Exercise goal:
Skip the pictures and retype exactly the lines from the one holding "You are a computer-use agent." through the end of the entries.

(Stored items from a collection)
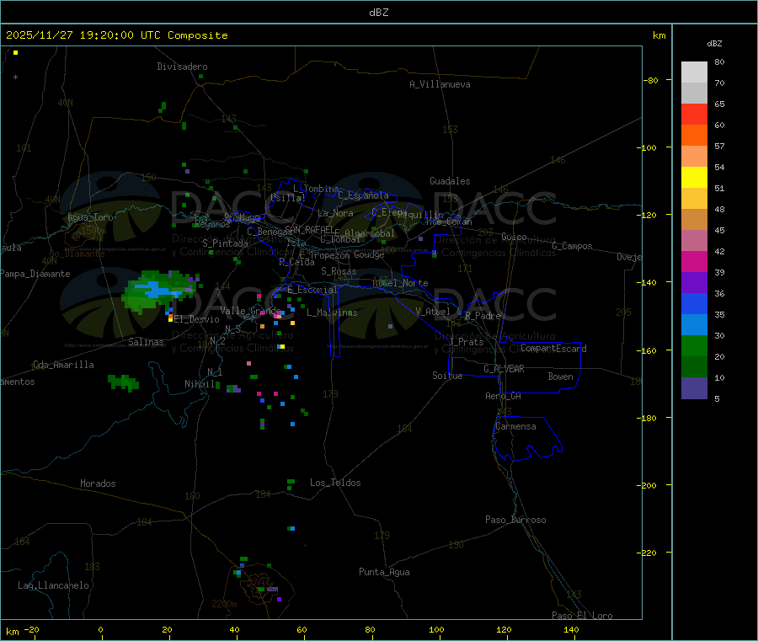Click the magenta legend swatch above 39
Viewport: 758px width, 641px height.
pyautogui.click(x=694, y=262)
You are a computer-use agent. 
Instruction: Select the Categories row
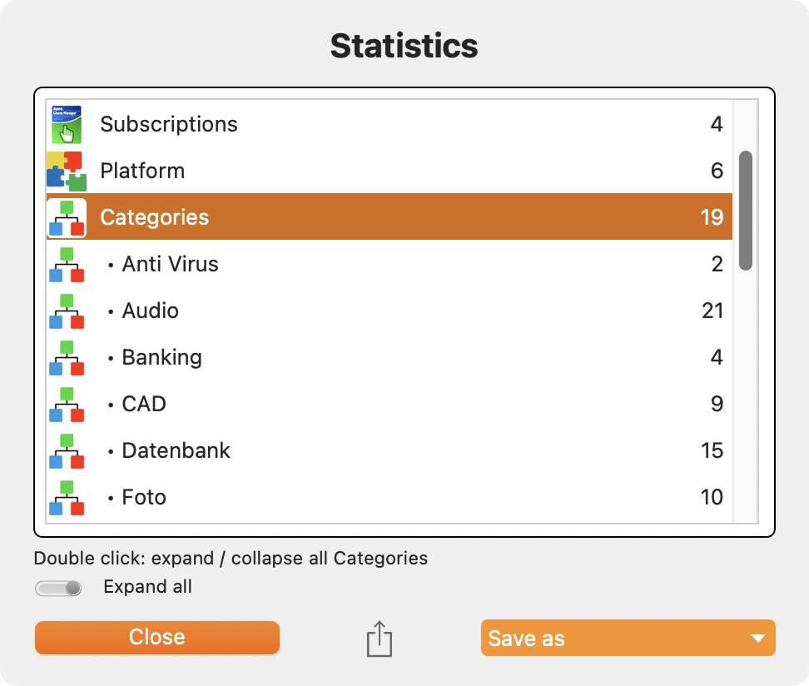point(390,216)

Answer area:
You are a computer-use agent. 
Instruction: Select the Categories row
point(390,216)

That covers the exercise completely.